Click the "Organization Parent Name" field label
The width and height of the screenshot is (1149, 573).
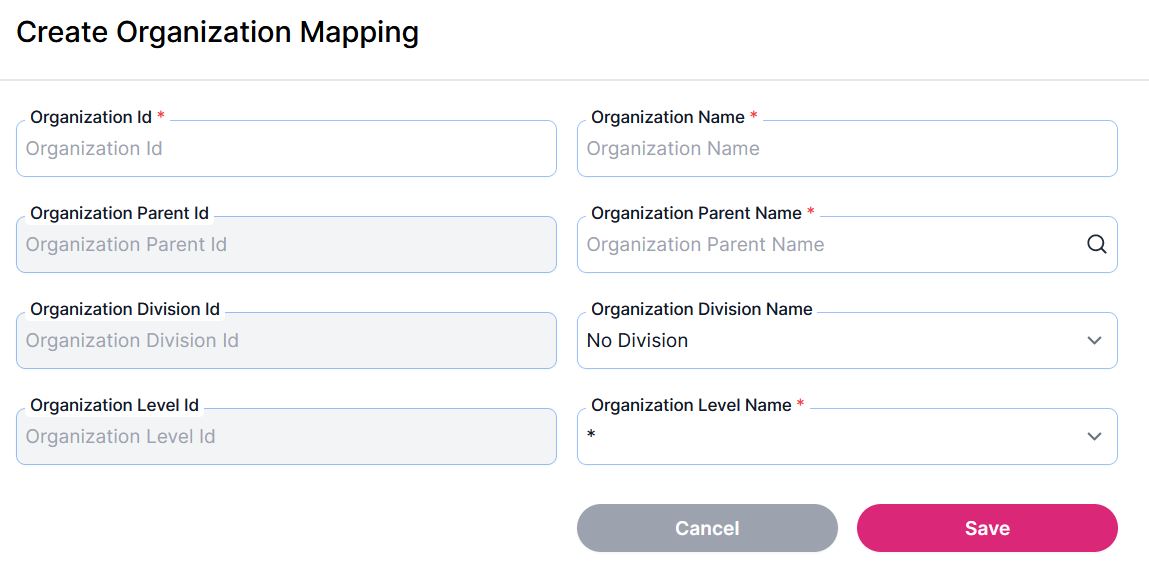696,213
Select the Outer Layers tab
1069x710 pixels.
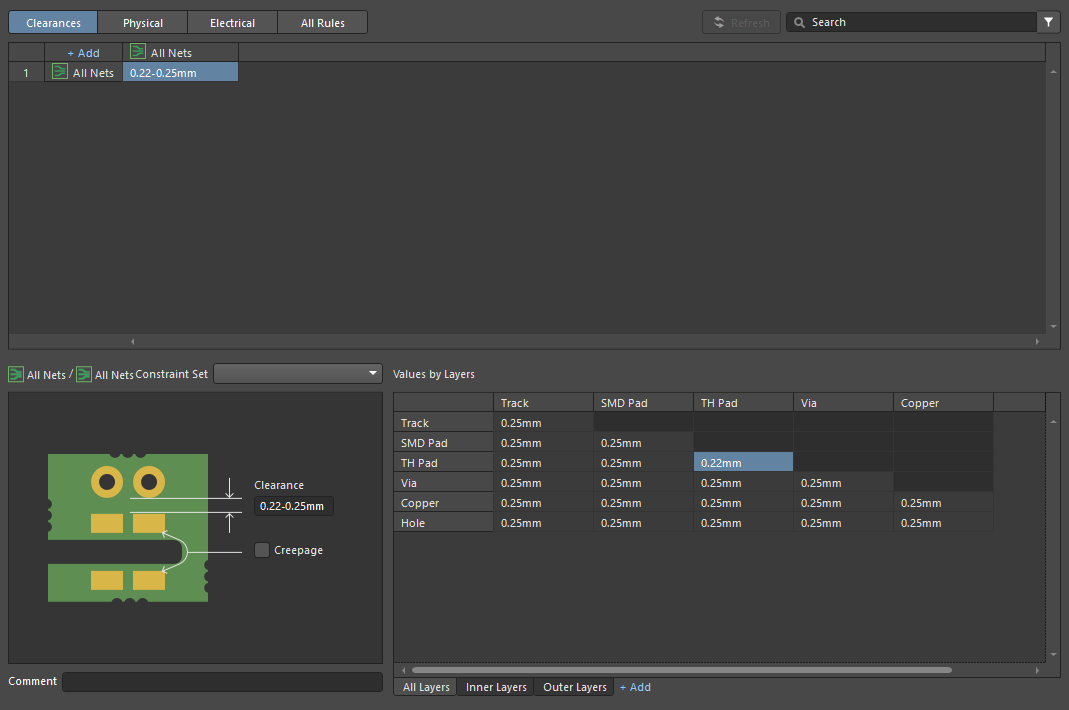[575, 687]
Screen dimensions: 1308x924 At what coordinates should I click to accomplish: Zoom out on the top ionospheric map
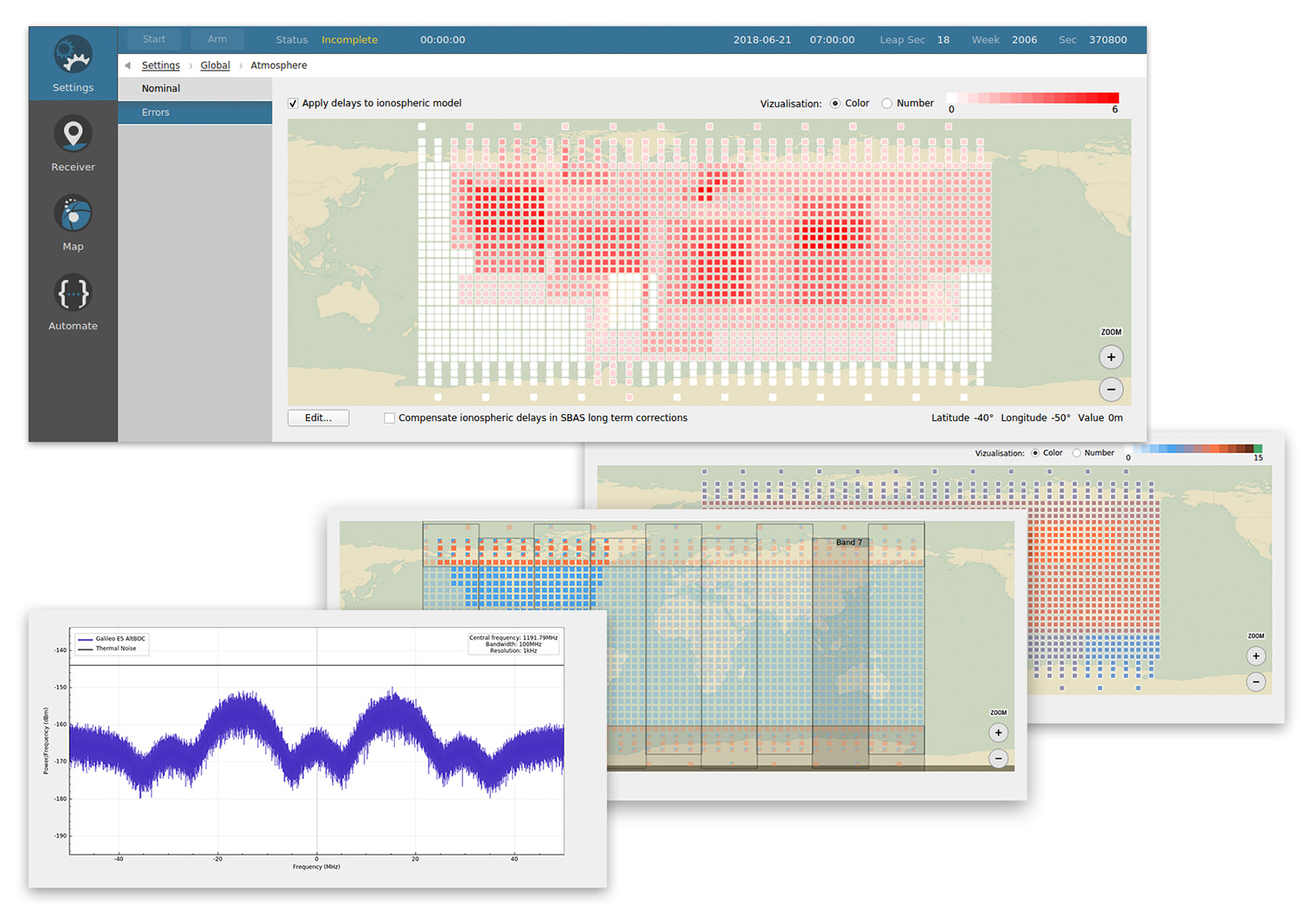click(x=1110, y=390)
* * *
- ACTIVITY: Nothing is needed beyond an exact transcription of the lines from the one containing "Select the Outer Layers tab" to the end of the entries above, with the pictures omitted.

- FINISHED EXERCISE:
Select the Outer Layers tab
1069x710 pixels.
[575, 687]
Screen dimensions: 1308x924 At what coordinates should I click to accomplish: Zoom out on the top ionospheric map
click(x=1110, y=390)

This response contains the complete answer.